An interesting blog by SIA VP of Marketing, Phil Grabfield delves into the role played by branding in the staffing industry. In his article (read it here), Grabfield sheds some light on the ways staffing industry players might improve the effectiveness of their services (and the marketing thereof) by focusing on defining and consistently communicating their brand attributes. His post got us here at the nextSource blog thinking about the role to be played by branding in the marketing of an organization’s workforce management program. Much of what Grabfield offers by way of advice to staffing agencies can be equally applied to client organizations as well.
Grabfield looks at the marketing of staffing agencies through three channels: Clients, Candidates and Employees. We can leverage this structure with a few tweaks and apply it to the process of successfully marketing workforce management.
Grabfield says, “To maintain and deepen relationships with their buy-side clients, staffing firms need to maintain the brand attributes for which they are already known (competitive advantages) while building others that are not owned by anyone else (white space).”

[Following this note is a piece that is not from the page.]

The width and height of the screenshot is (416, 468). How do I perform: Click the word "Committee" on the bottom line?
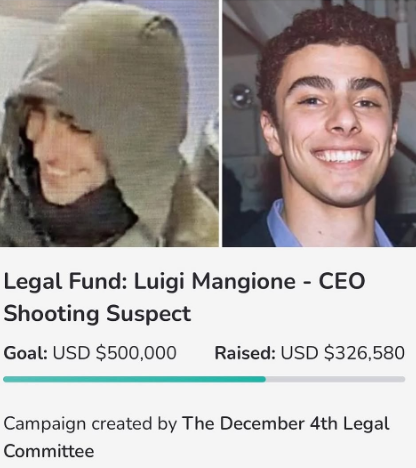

Similarly, to maintain and deepen relationships with their consumers, organizations must work to enhance their public image as “socially responsible” operators. Ask Walmart or McDonalds – two large employers currently struggling to dispel perceptions surrounding their stewardship of labor – if public image relating to labor practices is important to their bottom lines. If your organization has a positive public image and is perceived as a good place to work, that “halo effect” warms public perception and makes candidates inherently interested in any positions you may have to fill. Ask Costco and In-N-Out Burger about how the good will they’ve fostered in the public mind has effected their ability to source top talent.

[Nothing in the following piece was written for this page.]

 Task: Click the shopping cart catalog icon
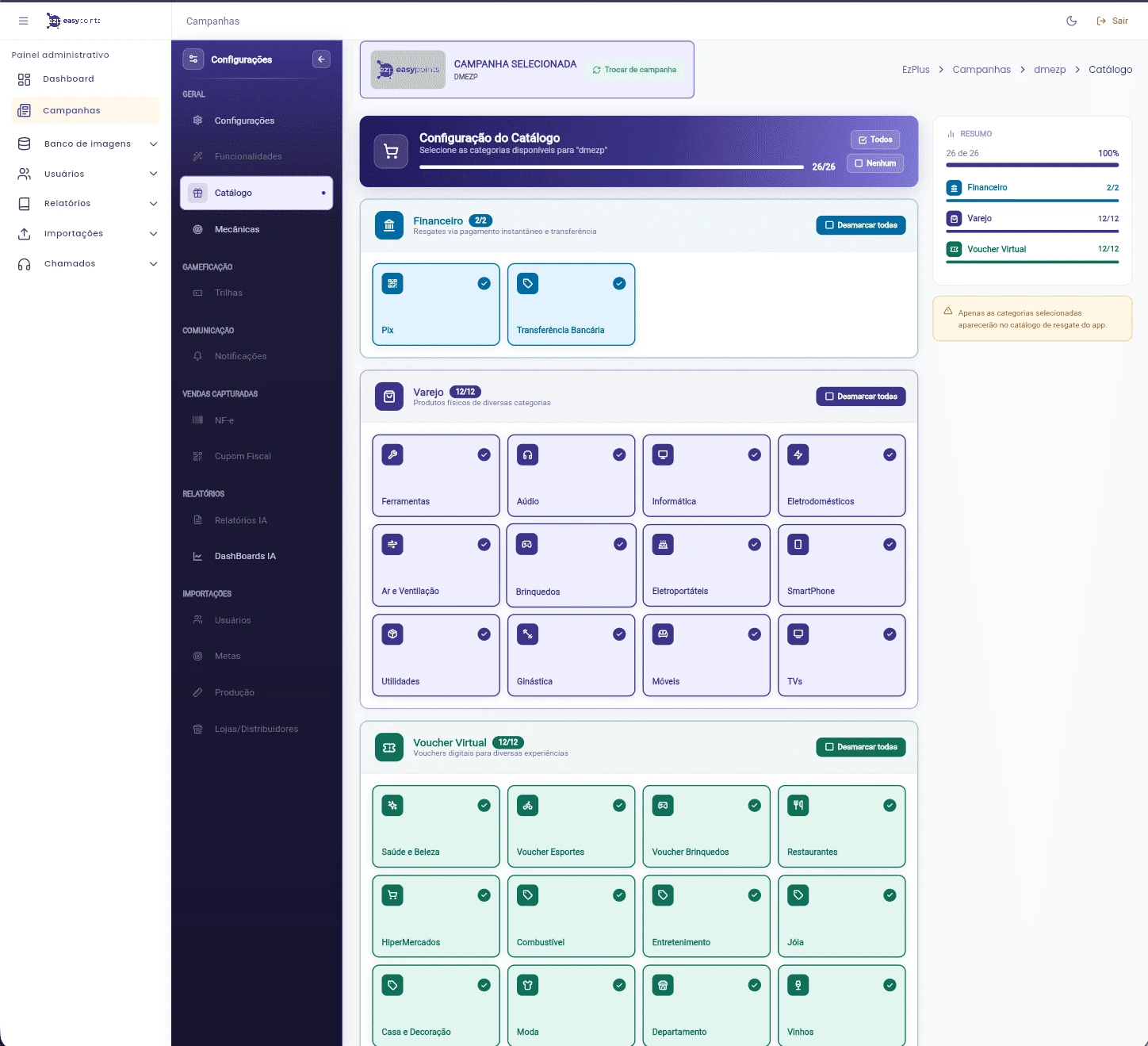click(x=391, y=151)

“How can staffing firms attract more and better candidates? Get to know them. Demonstrate to them that you care about them by taking the time to understand their strengths, personalities, career ambitions and compensation expectations” says Grabfield. This is as true for a workforce management program as it is for a staffing company. With the larger percentages of US workers opting to be “full time” contingents, there is a growing community of workers who have been employed at numerous contract jobs over the years. Like any other professional community, there is communication going on between members. It is too easy for a company to develop a reputation for mistreating or ignoring its non-employee labor force. Conversely, it is not difficult for a company to spend a little time and effort focusing on taking a noted interest in the needs and expectations of its contract/contingent workforce. A little effort goes a long way and can help your organization become known as “a good place to be a contractor”. This reputation can help source top talent among the growing pool of the “permanent contractor” set.
Grabfield points out that, “An employment brand enables staffing firms to attract high-quality employees. The value proposition of any employment brand is a combination of career development opportunities, compensation, work-life balance and other factors.” The same is absolutely true of the employment brand of any organization’s workforce management program. Similar considerations that apply to public perception as discussed above apply in this area as well. The value proposition of contract/contingent positions at your organization must be communicated through both actions and publicity.